Take February 2020 for example. As the consequences of the global pandemic and lockdowns dawned on markets, they fell some 25% in the space of a single month – to then rise almost 80% by the end of 2021.

This year, a quick look at the Apple ‘stocks’ app shows that almost every single major stock market around the world is in the red. Even bonds – which are supposed to be less risky than equities – have seen their values fall considerably.

But there have been some investments that have defied the odds and produced positive returns despite all the uncertainty and disruption.

1) Commodities

Investment funds investing in commodities – which are raw materials or agricultural products – have been the outstanding performers of 2022 so far, with the average fund returning almost 18% for investors.
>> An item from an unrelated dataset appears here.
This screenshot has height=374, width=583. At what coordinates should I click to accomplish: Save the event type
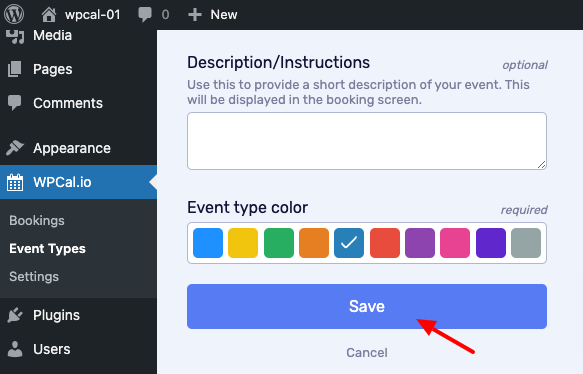[367, 306]
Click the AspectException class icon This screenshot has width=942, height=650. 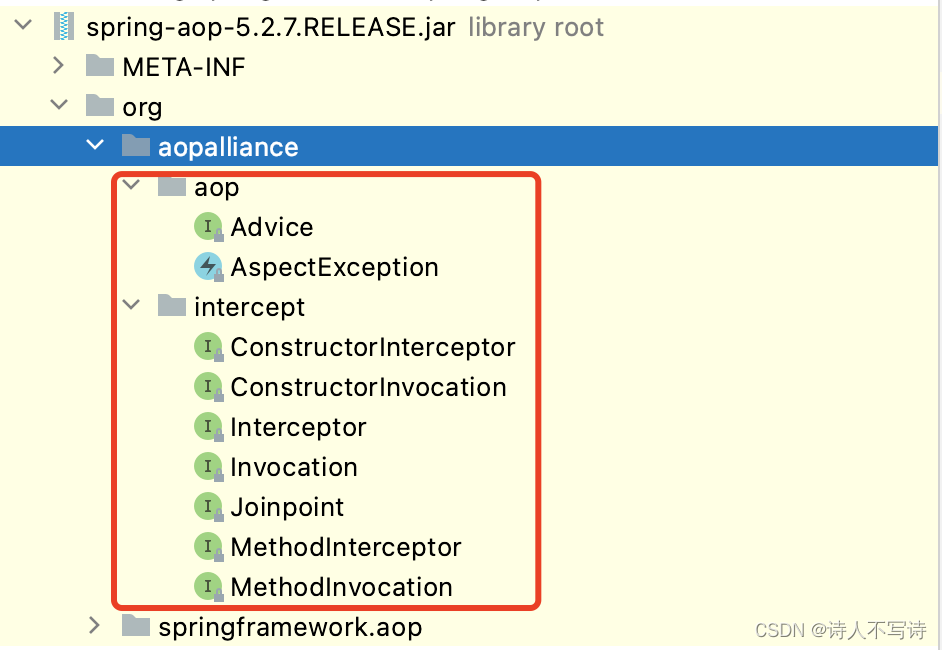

Why? Well, it’s mainly down to the energy companies. They tend to do well in inflationary times anyway, but when supply is disrupted as much as it has been this year, prices really have only one way to go: up. People have been travelling more and the war in Ukraine has been another major factor.

Higher gas prices have also led through to higher fertilizer costs and higher food prices, as a result. The loss of some food exports from Ukraine has also pushed up agricultural commodities.

Funds to consider in this sector: BlackRock World Mining Trust and Guinness Global Energy.

2) Latin American equities

Latin American equity funds have returned just over 16% on average this year. Much of this performance has come from the region’s largest market, Brazil.

Brazil is one of the biggest exporters in the world of many commodities and this has helped both its currency and its stock market this year. Another factor is that emerging market central banks are ahead of their developed market peers when it comes to tackling inflation.

Brazilian interest rates are 13.75% versus inflation of 6.5% – almost the opposite of the developed world. The country is also used to periods of high inflation and with real rates already very high, is well on top of the situation.

Funds to consider in this sector: abrdn Latin American Equity and Barings Latin America.

3) Infrastructure

It’s a bit of a mixed bag with infrastructure. Investors like the fact that many companies and projects in this sector have inflation-linked cash flows and real assets which give good inflation protection.

Infrastructure is also linked to commodities via things like oil and gas pipelines, so they also tend to do a bit better when the underlying commodities are doing well. Renewable energy infrastructure was also doing well until recently when it was hit by talk of windfall taxes.

The average fund in this sector is up 2% year to date.

Funds to consider in this sector: First Sentier Global Listed Infrastructure and M&G Global Listed Infrastructure.

4) Indian equities

Inflation has also been surprisingly well contained in India. Its economy is not heavily reliant on imports or exports meaning it is less exposed to the global economy than many other countries. For this reason, the currency has held up very well, benefiting investments in the country. The average Indian equity fund is up 0.5% year to date.

India also has a young very large ambitious population and is coming from a very low base in terms of GDP per capita. For this reason, India is leading the world in economic growth. Another benefit to India is the collapse in Chinese equities this year, concerns about geopolitical tension, zero Covid and a government crackdown have sent international investors scurrying for the exits in China. It’s likely some of that money has moved to India.

Funds to consider in this sector: Goldman Sachs India Equity Portfolio and Alquity Indian Subcontinent.